More important, however, were the stall and spin recovery techniques he discovered that day. During his first three loop attempts, the N-9 stalled before he reached the apex of the loop and fell into a spin. He found that by releasing back-pressure on the stick and aggressively applying opposite rudder to the direction of the spin he could change the spin into a normal dive and recover, something previously thought impossible in an N-9. His stall and spin recovery techniques remain in use to this day by aviators around the world.

During World War I, Evans was stationed in the Azores in 1918 in command of a seaplane squadron.

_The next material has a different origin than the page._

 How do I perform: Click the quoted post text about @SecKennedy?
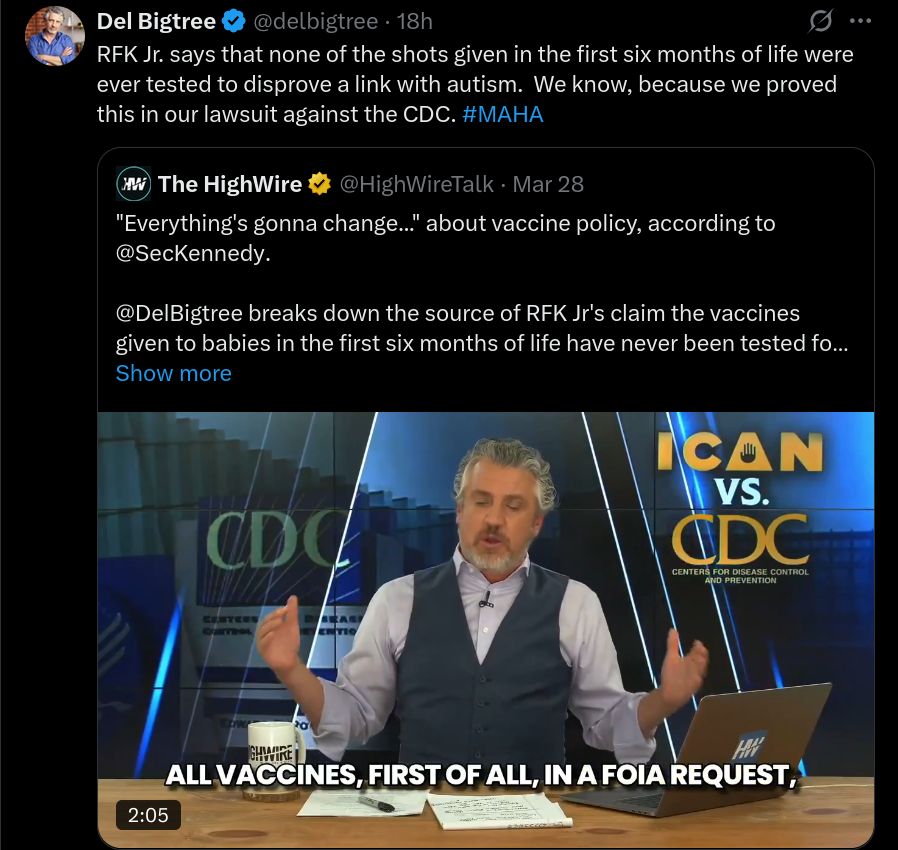coord(446,238)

Evans took actions after the 29 June 1925 earthquake in Santa Barbara, California, to help save the city from fire, for which he received a letter of commendation from the United States Secretary of the Navy and a resolution from the City of Santa Barbara.

The Marine Corps lacked any kind of ambulance aircraft in the 1920s and early 1930s, so Evans came up with a way of housing a stretcher and a medical attendant aboard a modified Douglas P2D-1 patrol floatplane, and the Marine Corps used the modified aircraft in support of its occupation duties in Haiti and Santo Domingo.

Evans was grounded after two serious crashes in 1935 and was retired for physical disability in July 1938. However, he was recalled to duty in October 1939 and continued to serve in the Marine Corps until December 1944.

==Family==

Evans was married to Elizabeth Kibbey, daughter of John D. Kibbey and his wife Clara Egerton, of Marshalltown, Iowa. Their oldest son, Captain Francis T. Evans Jr., USAF, served in Europe during World War II as a United States Army Air Forces fighter pilot and later served in the United States Air Force. He died on 16 June 1953 while attempting to land his disabled F-86 Sabre fighter at Andrews Air Force Base, Maryland, when he put the F-86 into a nosedive to avoid crashing into a playground full of children at Forestville Elementary School in Forestville, Maryland. Francis T. Evans Elementary School in Clinton, Maryland, is named in honor of him.

A younger son, Captain Douglas K. Evans, served in the U.S. Army Air Forces and then in the U.S. Air Force in the Korean War and Vietnam War as a jet fighter pilot. Douglas Evans took Francis T. Evans Sr., on his first jet airplane flight on 4 January 1947, in a T-33 Shooting Star.

==Death==

Francis T. Evans Sr., died on 14 March 1974 after six years of declining health. He is buried in Arlington National Cemetery in Arlington, Virginia.